_Task prompt_
Copy every one of the rows below word for word, without changing anything.

_Information provided_
>>>>>

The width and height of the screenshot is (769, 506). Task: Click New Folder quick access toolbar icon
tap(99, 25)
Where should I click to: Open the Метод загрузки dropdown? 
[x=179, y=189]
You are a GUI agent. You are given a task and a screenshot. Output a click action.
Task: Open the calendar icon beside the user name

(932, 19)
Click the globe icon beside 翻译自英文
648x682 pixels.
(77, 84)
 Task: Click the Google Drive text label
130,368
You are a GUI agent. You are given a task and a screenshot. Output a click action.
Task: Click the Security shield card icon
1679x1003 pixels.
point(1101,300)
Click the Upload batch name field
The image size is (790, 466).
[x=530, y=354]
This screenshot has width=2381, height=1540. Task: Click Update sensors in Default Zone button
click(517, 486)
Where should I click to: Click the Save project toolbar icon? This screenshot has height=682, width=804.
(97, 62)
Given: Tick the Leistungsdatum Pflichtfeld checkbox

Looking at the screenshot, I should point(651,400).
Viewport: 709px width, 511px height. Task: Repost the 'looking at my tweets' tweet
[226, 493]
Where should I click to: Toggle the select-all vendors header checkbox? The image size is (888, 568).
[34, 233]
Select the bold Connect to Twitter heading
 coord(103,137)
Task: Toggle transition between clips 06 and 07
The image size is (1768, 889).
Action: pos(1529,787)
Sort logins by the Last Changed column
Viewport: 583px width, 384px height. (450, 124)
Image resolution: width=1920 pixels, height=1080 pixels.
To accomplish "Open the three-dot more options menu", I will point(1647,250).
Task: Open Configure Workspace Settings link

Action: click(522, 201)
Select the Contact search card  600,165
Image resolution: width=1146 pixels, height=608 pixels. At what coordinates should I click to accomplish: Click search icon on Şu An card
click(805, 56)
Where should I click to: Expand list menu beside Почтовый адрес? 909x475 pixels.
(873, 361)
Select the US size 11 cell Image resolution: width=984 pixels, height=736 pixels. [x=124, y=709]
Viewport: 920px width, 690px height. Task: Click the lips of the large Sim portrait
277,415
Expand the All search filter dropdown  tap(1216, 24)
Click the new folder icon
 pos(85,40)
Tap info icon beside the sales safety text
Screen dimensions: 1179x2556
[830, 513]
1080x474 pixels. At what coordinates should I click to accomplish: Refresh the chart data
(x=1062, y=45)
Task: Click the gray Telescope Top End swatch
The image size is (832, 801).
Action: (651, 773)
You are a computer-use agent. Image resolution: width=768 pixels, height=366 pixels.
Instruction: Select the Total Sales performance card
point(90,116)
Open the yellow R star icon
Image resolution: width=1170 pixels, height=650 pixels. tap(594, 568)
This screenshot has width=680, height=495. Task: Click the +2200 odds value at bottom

<<<<<

_Answer for the task_
The width and height of the screenshot is (769, 506). Task: Click New Folder quick access toolbar icon
tap(99, 25)
Where should I click to: Open the Метод загрузки dropdown? 
[x=179, y=189]
You are a GUI agent. You are given a task and a screenshot. Output a click action.
Task: Open the calendar icon beside the user name

(932, 19)
Click the globe icon beside 翻译自英文
648x682 pixels.
(77, 84)
 Task: Click the Google Drive text label
130,368
You are a GUI agent. You are given a task and a screenshot. Output a click action.
Task: Click the Security shield card icon
1679x1003 pixels.
point(1101,300)
Click the Upload batch name field
The image size is (790, 466).
[x=530, y=354]
This screenshot has width=2381, height=1540. Task: Click Update sensors in Default Zone button
click(517, 486)
Where should I click to: Click the Save project toolbar icon? This screenshot has height=682, width=804.
(97, 62)
Given: Tick the Leistungsdatum Pflichtfeld checkbox

Looking at the screenshot, I should point(651,400).
Viewport: 709px width, 511px height. Task: Repost the 'looking at my tweets' tweet
[226, 493]
Where should I click to: Toggle the select-all vendors header checkbox? The image size is (888, 568).
[34, 233]
Select the bold Connect to Twitter heading
 coord(103,137)
Task: Toggle transition between clips 06 and 07
The image size is (1768, 889).
Action: pos(1529,787)
Sort logins by the Last Changed column
Viewport: 583px width, 384px height. (450, 124)
Image resolution: width=1920 pixels, height=1080 pixels.
To accomplish "Open the three-dot more options menu", I will point(1647,250).
Task: Open Configure Workspace Settings link

Action: click(522, 201)
Select the Contact search card  600,165
Image resolution: width=1146 pixels, height=608 pixels. At what coordinates should I click to accomplish: Click search icon on Şu An card
click(805, 56)
Where should I click to: Expand list menu beside Почтовый адрес? 909x475 pixels.
(873, 361)
Select the US size 11 cell Image resolution: width=984 pixels, height=736 pixels. [x=124, y=709]
Viewport: 920px width, 690px height. Task: Click the lips of the large Sim portrait
277,415
Expand the All search filter dropdown  tap(1216, 24)
Click the new folder icon
 pos(85,40)
Tap info icon beside the sales safety text
Screen dimensions: 1179x2556
[830, 513]
1080x474 pixels. At what coordinates should I click to accomplish: Refresh the chart data
(x=1062, y=45)
Task: Click the gray Telescope Top End swatch
The image size is (832, 801).
Action: (651, 773)
You are a computer-use agent. Image resolution: width=768 pixels, height=366 pixels.
Instruction: Select the Total Sales performance card
point(90,116)
Open the yellow R star icon
Image resolution: width=1170 pixels, height=650 pixels. tap(594, 568)
This screenshot has width=680, height=495. Task: Click the +2200 odds value at bottom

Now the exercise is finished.